June 2014 – Leaving the John Day Fossil Beds National Monument behind and continuing our scenic drive to northeastern Oregon along Route 26, we passed through lots of small towns. Each one celebrated the historic American West in its own way.
Still pondering the early 20th century sheep ranching lifestyle we had seen at the Monument, we came across a funny, fake old western town front in Dayville.
Rather than building a sheep ranching enterprise, perhaps the easiest way to make a fortune in the old west was to work at the Big Money Bank. Mark certainly thought so!
Another community we passed, named Whitney, was once a railroad town for the logging industry. Now it is a ghost town.
Rails extended in all directions from Whitney so that an immense stand of yellow pine could be harvested and shipped out on rail cars.
From 1901 to 1947 as many as 150 people called Whitney home. Today only a handful of crumbling buildings remain.
Further east in Sumpter, Oregon, we found the lovingly restored remnants of the same logging railroad line that had put Whitney on the map: the Sumpter Valley Railroad
This railway now offers excursion rides. From the brake man to the conductor to the engineer, all the positions are held by dedicated volunteers.
Volunteers work for a few years to learn all the skills necessary to be advanced to the level of train engineer, and that was the goal of several volunteers we met.

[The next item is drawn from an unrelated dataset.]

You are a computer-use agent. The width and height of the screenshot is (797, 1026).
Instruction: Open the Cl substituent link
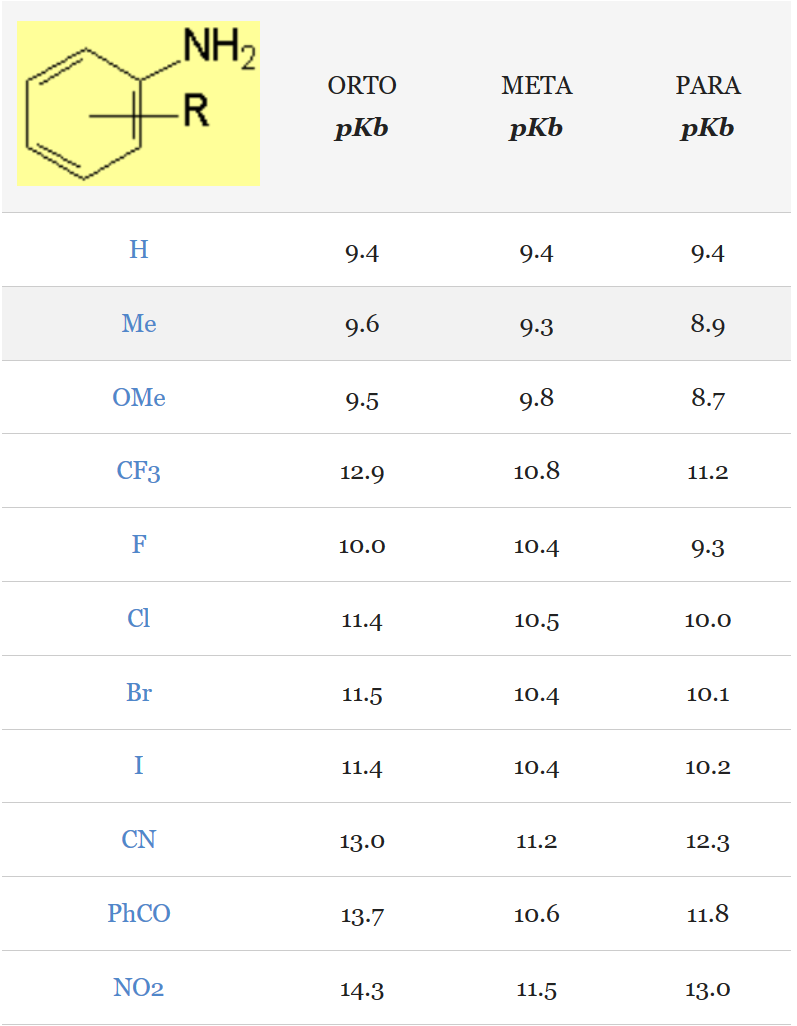pyautogui.click(x=139, y=618)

The train goes only a few miles between Sumpter and McEwen, but it is a popular ride for young and old alike.
The engineer invited Mark to have a seat in front of the engine. What an antiquated mechanical marvel that is!
The old mechanics who worked on these kinds of engines back when they were still in commercial use are now passing their skills on to younger mechanics who are learning how to restore them and keep them running.

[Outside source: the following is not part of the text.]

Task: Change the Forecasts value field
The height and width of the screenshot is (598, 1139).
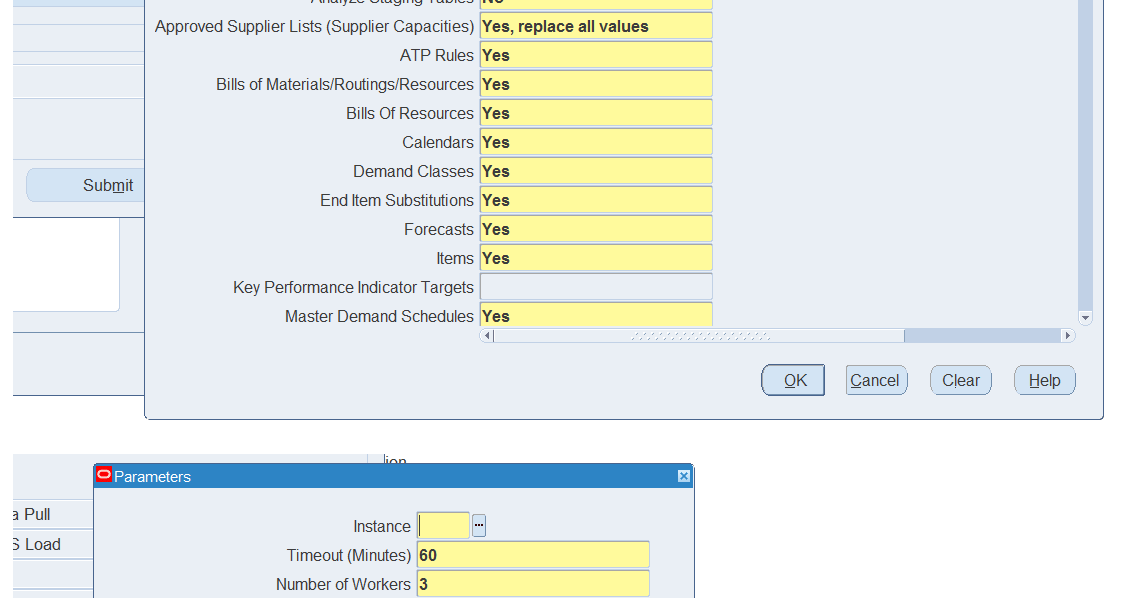Action: [x=595, y=228]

Back on the road again, we saw snowy mountains beginning to appear on the horizon.
When we passed a field full of purple and white lupine, we had to stop for photographs!
While we were both knee deep in flowers, a fellow driving by stopped his truck and walked over to us, saying, “I was hoping someone would photograph those flowers!”
We ended up chatting with him for quite a while, right there on the side of the road. He wasn’t in a hurry and neither were we!
We had arrived on the quieter side of Oregon.
Baker City is the biggest city for hundreds of miles around. How big is big? 10,000 people live there.
How fast is it growing? The population has hovered around 10,000 since 1940!
What a contrast to other western cities like Phoenix that is 23 times the size it was in 1940, or Bend Oregon that has quadrupled in just a few decades.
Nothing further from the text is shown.